### ABOUT THIS TASK
Output exactly the line containing "Given: Select the Energía panel" and each line after it through the last line of the records, and nothing else.

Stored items
____________

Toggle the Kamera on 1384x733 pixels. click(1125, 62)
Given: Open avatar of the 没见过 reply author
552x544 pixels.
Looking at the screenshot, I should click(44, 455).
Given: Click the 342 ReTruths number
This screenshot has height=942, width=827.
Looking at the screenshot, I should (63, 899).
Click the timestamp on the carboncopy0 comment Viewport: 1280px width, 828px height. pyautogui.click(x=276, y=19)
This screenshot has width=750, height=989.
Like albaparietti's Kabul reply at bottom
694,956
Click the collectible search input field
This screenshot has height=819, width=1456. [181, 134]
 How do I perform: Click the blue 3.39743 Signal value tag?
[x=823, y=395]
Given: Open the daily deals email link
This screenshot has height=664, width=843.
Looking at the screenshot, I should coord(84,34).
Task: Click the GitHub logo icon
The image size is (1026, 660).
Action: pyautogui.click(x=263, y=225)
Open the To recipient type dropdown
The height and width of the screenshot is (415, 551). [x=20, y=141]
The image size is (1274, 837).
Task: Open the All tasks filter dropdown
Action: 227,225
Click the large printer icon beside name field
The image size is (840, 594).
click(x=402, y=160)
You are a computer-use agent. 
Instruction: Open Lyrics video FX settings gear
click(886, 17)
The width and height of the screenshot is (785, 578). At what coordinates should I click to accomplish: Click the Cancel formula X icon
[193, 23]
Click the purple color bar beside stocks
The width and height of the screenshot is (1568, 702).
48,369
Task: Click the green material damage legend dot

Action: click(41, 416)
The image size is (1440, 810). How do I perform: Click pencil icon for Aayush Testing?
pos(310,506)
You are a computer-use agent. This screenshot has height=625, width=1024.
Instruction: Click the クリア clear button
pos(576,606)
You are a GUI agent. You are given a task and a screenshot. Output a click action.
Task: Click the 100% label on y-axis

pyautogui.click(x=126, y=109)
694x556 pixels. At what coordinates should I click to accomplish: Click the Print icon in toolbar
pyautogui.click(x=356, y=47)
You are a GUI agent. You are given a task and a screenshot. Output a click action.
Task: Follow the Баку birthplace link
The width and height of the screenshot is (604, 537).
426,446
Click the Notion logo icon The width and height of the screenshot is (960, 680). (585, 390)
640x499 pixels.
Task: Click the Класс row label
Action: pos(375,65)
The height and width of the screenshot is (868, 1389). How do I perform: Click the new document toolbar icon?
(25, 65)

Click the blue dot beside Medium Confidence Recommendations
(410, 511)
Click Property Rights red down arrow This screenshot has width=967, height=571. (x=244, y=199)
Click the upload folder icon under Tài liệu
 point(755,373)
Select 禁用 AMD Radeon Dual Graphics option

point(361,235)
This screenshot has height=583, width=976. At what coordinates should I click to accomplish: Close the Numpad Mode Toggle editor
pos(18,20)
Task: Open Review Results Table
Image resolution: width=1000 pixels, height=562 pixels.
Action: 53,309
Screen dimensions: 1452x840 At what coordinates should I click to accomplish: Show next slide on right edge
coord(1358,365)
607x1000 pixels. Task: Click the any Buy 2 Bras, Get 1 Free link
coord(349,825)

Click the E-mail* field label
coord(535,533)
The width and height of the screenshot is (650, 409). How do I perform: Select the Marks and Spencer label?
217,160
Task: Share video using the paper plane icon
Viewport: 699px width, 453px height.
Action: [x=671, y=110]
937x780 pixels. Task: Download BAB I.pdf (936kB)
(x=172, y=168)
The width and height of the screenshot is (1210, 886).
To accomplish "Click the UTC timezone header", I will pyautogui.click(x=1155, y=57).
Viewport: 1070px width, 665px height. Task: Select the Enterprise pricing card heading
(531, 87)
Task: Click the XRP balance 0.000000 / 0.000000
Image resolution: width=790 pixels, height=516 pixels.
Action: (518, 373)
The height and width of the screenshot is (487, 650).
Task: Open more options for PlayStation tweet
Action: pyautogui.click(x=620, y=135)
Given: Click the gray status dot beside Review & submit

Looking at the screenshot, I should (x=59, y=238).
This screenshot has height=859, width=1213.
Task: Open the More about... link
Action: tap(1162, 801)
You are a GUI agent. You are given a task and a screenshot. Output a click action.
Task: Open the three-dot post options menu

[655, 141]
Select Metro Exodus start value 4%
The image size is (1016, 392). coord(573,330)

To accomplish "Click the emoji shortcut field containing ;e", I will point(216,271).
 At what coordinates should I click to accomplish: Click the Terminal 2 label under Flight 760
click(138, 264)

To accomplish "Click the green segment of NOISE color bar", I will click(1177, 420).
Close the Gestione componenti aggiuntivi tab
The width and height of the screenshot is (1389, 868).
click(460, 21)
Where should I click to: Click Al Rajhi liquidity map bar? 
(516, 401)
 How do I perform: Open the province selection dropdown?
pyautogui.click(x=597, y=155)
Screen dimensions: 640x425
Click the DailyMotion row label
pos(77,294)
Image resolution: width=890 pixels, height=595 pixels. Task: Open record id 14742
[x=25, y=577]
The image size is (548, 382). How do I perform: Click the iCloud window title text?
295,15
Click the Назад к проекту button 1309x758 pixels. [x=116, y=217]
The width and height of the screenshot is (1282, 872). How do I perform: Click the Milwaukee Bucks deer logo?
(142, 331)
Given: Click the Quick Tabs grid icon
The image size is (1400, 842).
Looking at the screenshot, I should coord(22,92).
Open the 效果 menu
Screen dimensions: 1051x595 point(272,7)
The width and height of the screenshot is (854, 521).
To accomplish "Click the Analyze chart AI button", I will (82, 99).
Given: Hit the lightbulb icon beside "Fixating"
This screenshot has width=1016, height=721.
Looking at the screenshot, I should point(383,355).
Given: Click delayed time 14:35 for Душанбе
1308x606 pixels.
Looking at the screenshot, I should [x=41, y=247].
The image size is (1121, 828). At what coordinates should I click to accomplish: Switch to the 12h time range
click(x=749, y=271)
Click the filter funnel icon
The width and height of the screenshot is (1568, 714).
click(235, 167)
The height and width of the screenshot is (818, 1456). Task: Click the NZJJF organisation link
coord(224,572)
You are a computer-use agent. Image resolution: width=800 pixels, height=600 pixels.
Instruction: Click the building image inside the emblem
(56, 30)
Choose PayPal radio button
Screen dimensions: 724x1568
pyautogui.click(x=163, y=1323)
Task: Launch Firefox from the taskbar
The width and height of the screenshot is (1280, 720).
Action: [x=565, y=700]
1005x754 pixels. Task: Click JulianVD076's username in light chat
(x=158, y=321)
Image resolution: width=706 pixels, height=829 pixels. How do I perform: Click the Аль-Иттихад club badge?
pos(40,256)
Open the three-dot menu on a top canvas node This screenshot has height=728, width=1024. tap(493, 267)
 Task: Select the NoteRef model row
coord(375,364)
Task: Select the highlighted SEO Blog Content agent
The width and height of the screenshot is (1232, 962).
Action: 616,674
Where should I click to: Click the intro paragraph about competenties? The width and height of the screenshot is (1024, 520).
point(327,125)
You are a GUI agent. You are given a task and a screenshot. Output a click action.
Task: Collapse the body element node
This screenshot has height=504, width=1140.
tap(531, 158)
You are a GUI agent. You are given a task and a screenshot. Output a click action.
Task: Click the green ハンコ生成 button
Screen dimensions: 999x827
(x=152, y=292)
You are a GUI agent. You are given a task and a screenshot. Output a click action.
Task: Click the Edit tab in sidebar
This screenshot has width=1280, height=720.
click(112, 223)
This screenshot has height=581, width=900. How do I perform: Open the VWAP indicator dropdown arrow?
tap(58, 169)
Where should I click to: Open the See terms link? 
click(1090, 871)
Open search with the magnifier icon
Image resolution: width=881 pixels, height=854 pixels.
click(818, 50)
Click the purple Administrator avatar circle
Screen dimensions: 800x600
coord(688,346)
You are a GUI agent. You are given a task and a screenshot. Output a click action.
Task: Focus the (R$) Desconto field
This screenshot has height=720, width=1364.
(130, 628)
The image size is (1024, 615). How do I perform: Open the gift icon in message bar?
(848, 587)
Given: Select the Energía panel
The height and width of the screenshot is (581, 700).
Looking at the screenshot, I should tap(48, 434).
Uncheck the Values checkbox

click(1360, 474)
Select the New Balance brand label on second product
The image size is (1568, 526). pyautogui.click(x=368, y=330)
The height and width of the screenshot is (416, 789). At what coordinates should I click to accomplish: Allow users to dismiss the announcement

____________

### RESPONSE TO THE EXERCISE
Given: Select the Energía panel
The height and width of the screenshot is (581, 700).
Looking at the screenshot, I should tap(48, 434).
Uncheck the Values checkbox

click(1360, 474)
Select the New Balance brand label on second product
The image size is (1568, 526). pyautogui.click(x=368, y=330)
The height and width of the screenshot is (416, 789). At what coordinates should I click to accomplish: Allow users to dismiss the announcement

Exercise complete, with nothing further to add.